There are pictures in the records below; leave them out and set down exactly the lines from the one holding "Where should I" through the one holding "Click the orange RSS feed icon".

(Beginning of Dataset entries)

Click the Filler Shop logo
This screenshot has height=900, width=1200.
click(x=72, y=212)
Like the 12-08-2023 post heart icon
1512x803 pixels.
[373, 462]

(End of Dataset entries)
(Beginning of Dataset entries)

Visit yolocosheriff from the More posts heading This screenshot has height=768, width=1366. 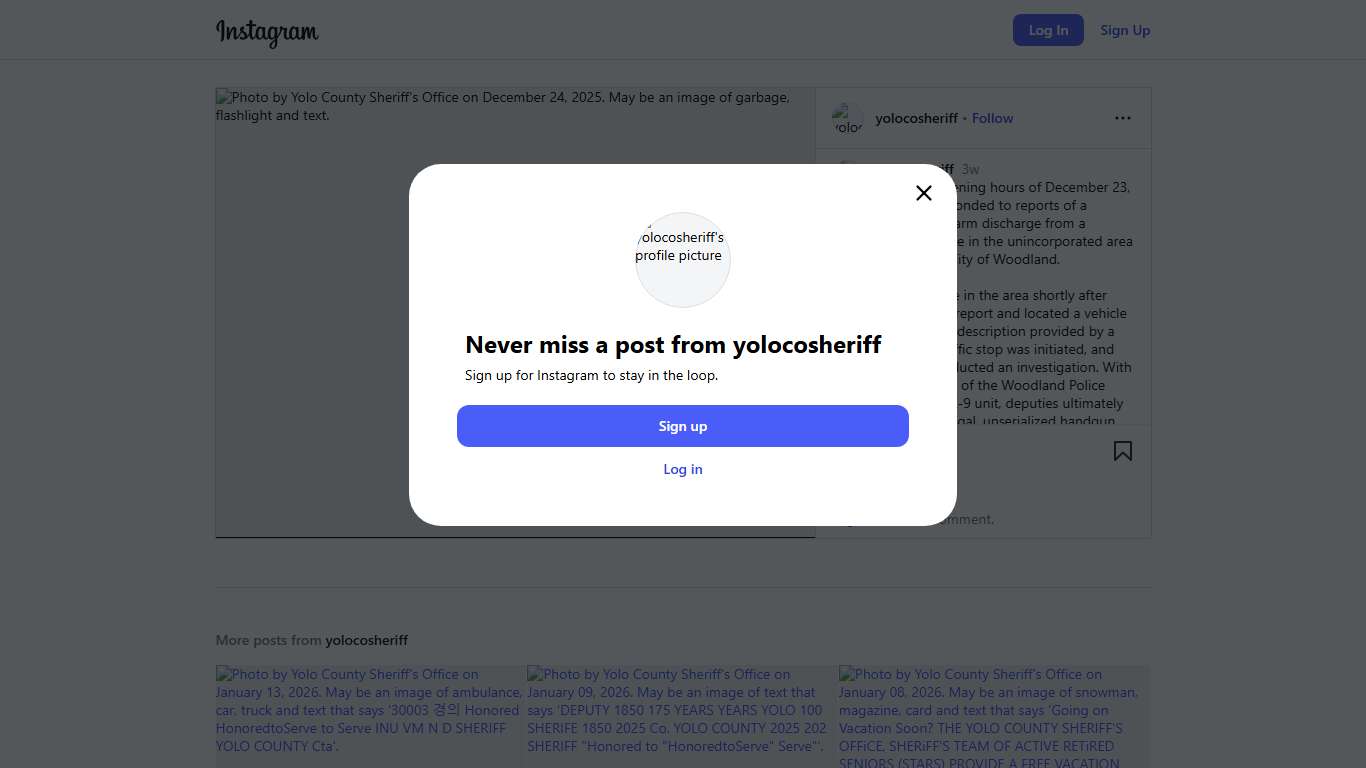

(End of Dataset entries)
(Beginning of Dataset entries)

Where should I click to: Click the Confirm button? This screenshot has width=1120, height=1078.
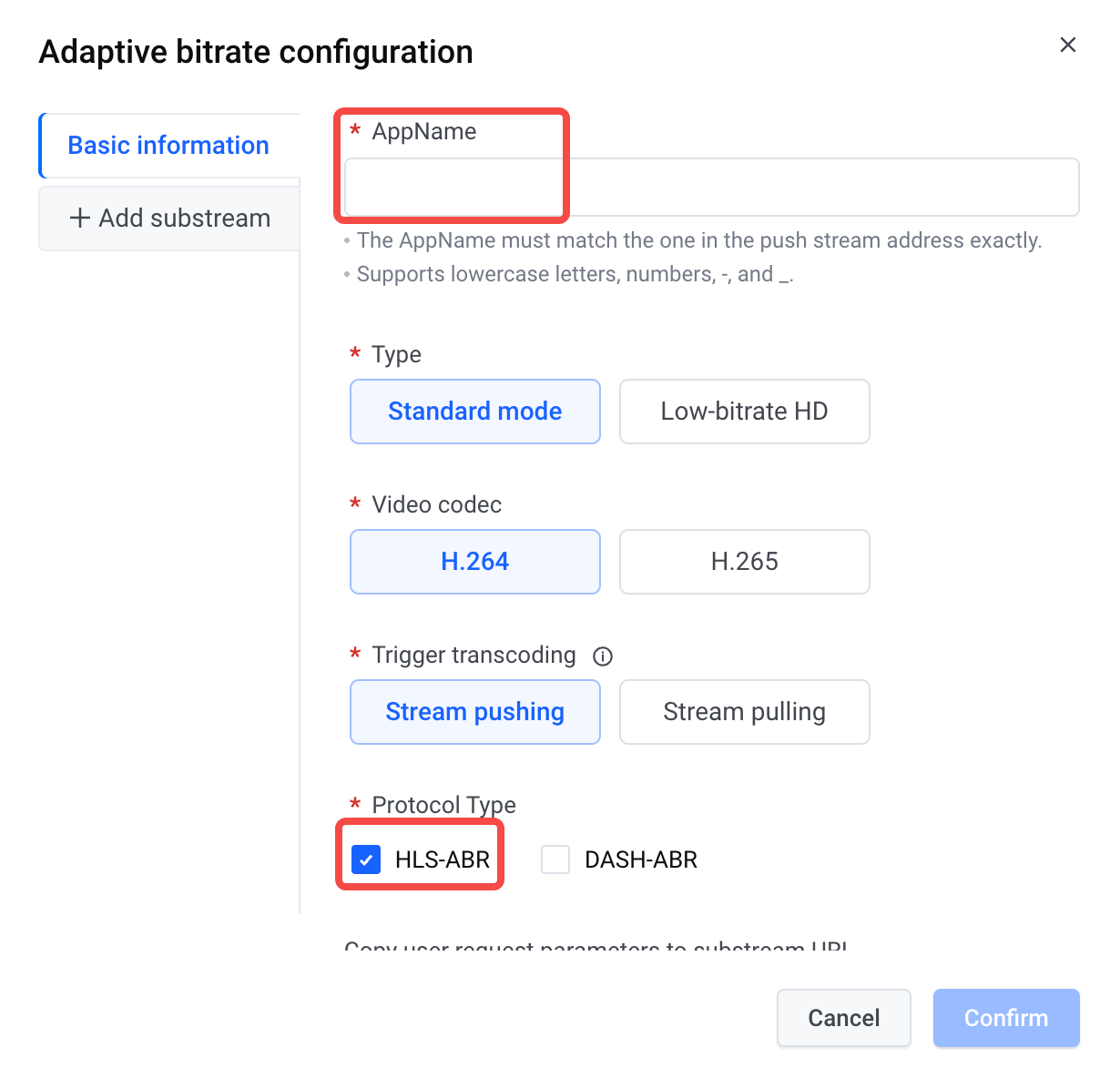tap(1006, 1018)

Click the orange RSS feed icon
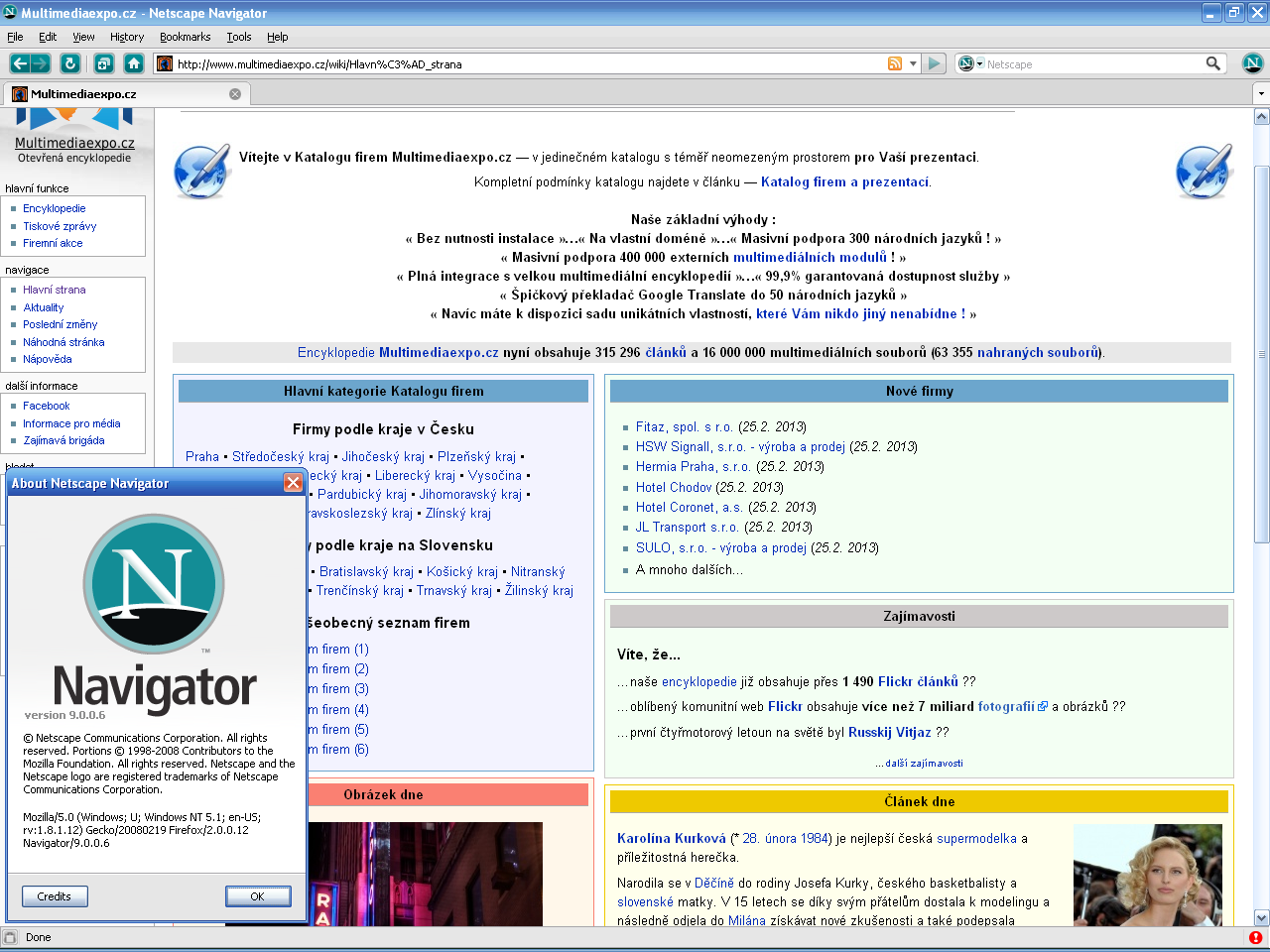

(End of Dataset entries)

# [Answer for the task]
Where should I click to: Click the Confirm button? This screenshot has width=1120, height=1078.
tap(1006, 1018)

Click the orange RSS feed icon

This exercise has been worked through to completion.